Human‑Milk‑Inspired Antimicrobial Peptides for Bacterial Vaginosis: Preclinical Reporting

Preclinical experiments of human‑milk‑inspired antimicrobial peptides evaluated computationally designed, cationic candidates intended for topical bacterial vaginosis (BV) applications, highlighting UCD‑MAT‑001, UCD‑MAT‑002, MAT‑006, and MAT‑014 as lead sequences. The authors report bactericidal effects against BV-associated bacteria alongside differential activity across vaginal lactobacilli, and they describe mechanistic fluorescence readouts, resistance-selection work, stability experiments, and testing in human-relevant epithelial and organotypic models. Across the article, these datasets are presented as a preclinical package to characterize spectrum, selectivity, and early tolerability signals.

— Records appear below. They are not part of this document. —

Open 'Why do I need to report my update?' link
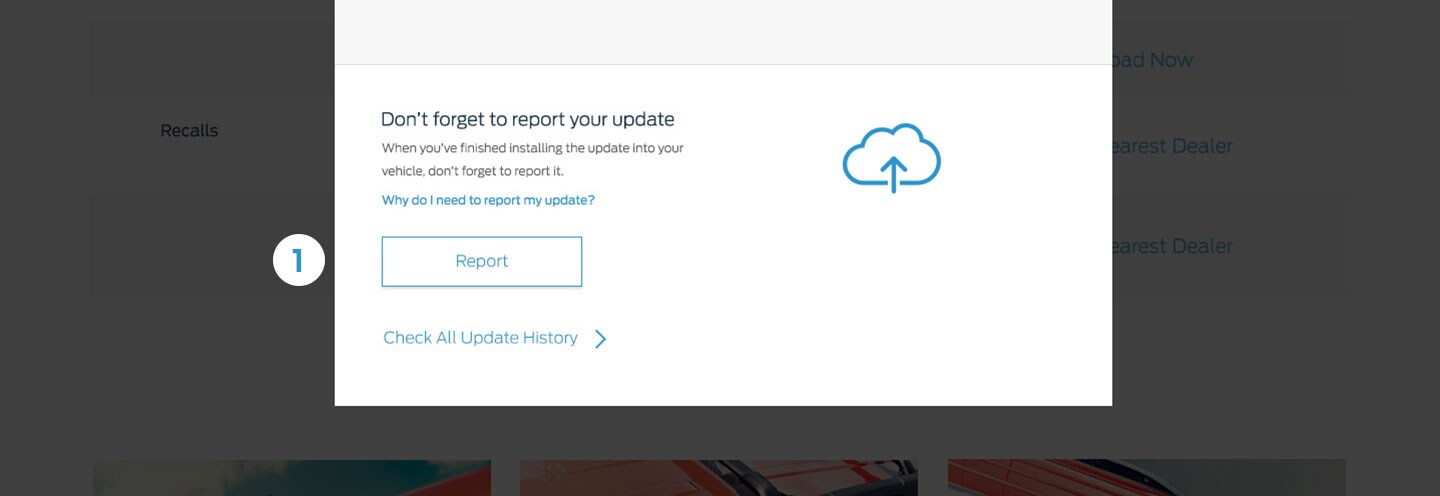This screenshot has height=496, width=1440. (x=488, y=200)
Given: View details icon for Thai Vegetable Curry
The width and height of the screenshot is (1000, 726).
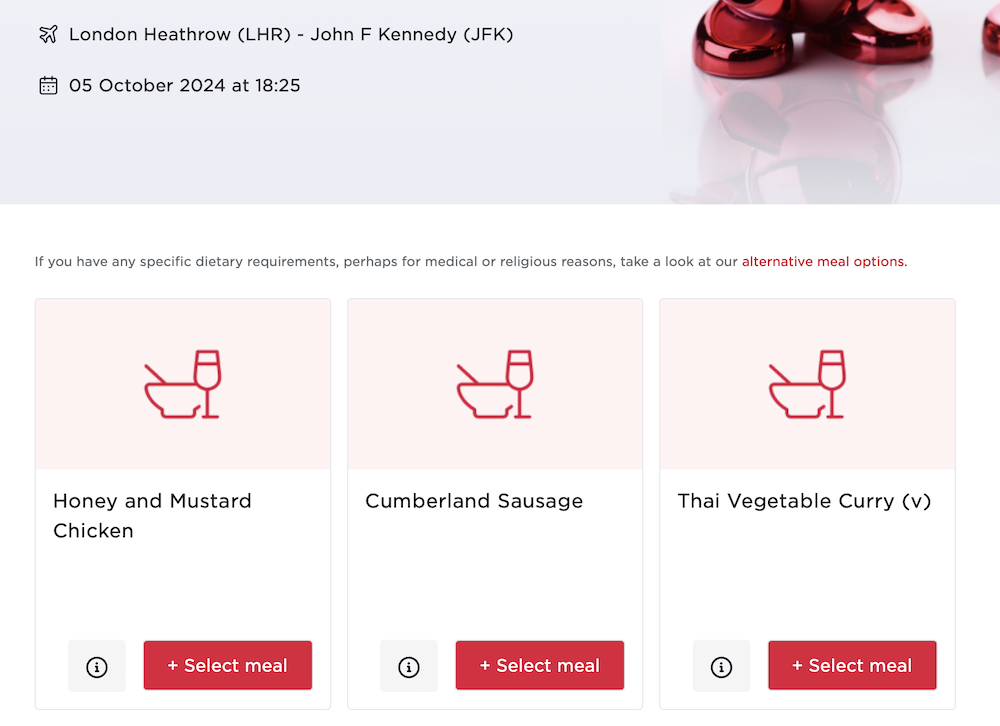Looking at the screenshot, I should [x=721, y=667].
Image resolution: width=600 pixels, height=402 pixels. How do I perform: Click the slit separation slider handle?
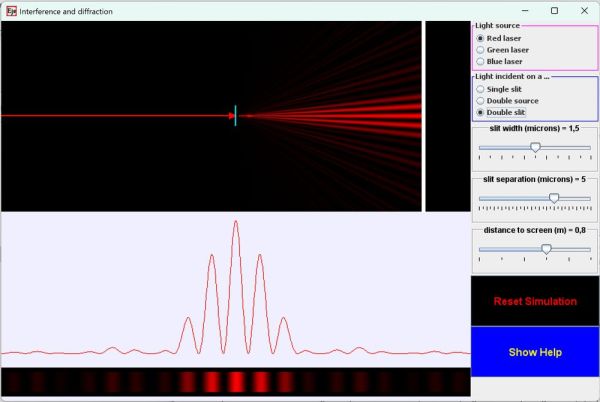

In standardized in vitro microbicidal testing, the investigators report that the lead peptides were bactericidal against Gardnerella vaginalis and additional BV-associated organisms tested, with minimal bactericidal concentrations described as falling in a low-microgram-per-milliliter range (≈8–32 μg/mL, varying by peptide and pathogen) under their assay conditions using diluted media and related buffers. For selectivity, the authors describe that UCD‑MAT‑001, UCD‑MAT‑002, and MAT‑006 did not reduce viability of Lactobacillus crispatus, L. gasseri, and L. jensenii in their in vitro experiments, whereas MAT‑014 showed bactericidal activity toward those lactobacilli in the study’s testing. The paper also details mixed-culture experiments using a co-culture setup and selective plating media to track pathogen versus lactobacilli growth over time following peptide exposure. In aggregate, the authors frame these assays as showing in vitro bactericidal activity against BV-associated pathogens, with selective activity reported for UCD‑MAT‑001, UCD‑MAT‑002, and MAT‑006 versus the tested healthy vaginal lactobacilli under the study conditions (in contrast, MAT‑014 appeared bactericidal toward those lactobacilli).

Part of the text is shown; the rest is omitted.